From the standpoint of overall forgiveness, the JetSpeed offered a bit more on heel-side and toe-side ball strikes than its cousin the SLDR. Much of that likely comes from the more elongated slot in the sole of the club (almost double the length of the one in the SLDR), expanding the recoil zone of the face further away from the center. In the end however, as with any club which bolsters a more forward CG there will be some give and take. It gives lower spin and more distance while taking some of the forgiveness seen in fairway woods with a CG that is situated further back in the head.
From all situations the JetSpeed elevated the ball very well and that lower profile really lent itself to making the club a more viable option from the fairway. From the rough the club was neither better nor worse than other options out there and performed pretty much as one would expect from a fairway wood without the built in railings or beveling that other models offer. The JetSpeed also showed a solid amount of workability, allowing to turn the ball left or right as needed and flighting the ball down was never an issue.

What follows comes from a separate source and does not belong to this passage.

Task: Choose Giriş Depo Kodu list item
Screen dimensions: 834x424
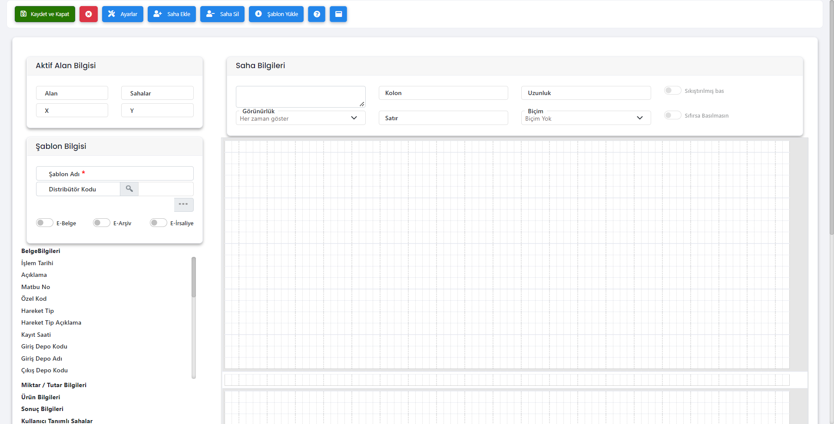Action: click(44, 346)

The JetSpeed line of fairway woods from TaylorMade are without any doubt solid performers in the end. One somewhat interesting thing about the club however is just how similar it is performance wise to the SLDR fairway that we reviewed earlier. While the lower profile lends itself to being easier to hit off of the deck and it does carry with it a bit more forgiveness than the SLDR, it isn’t as different of a line performance wise as we might expect. Essentially, with the same forward and lower CG golfers will see some eerily similar traits between the two lines. However, in the end the nice thing is that with all their similarities the two will likely fit two different eyes and provide a bit of differentiation there.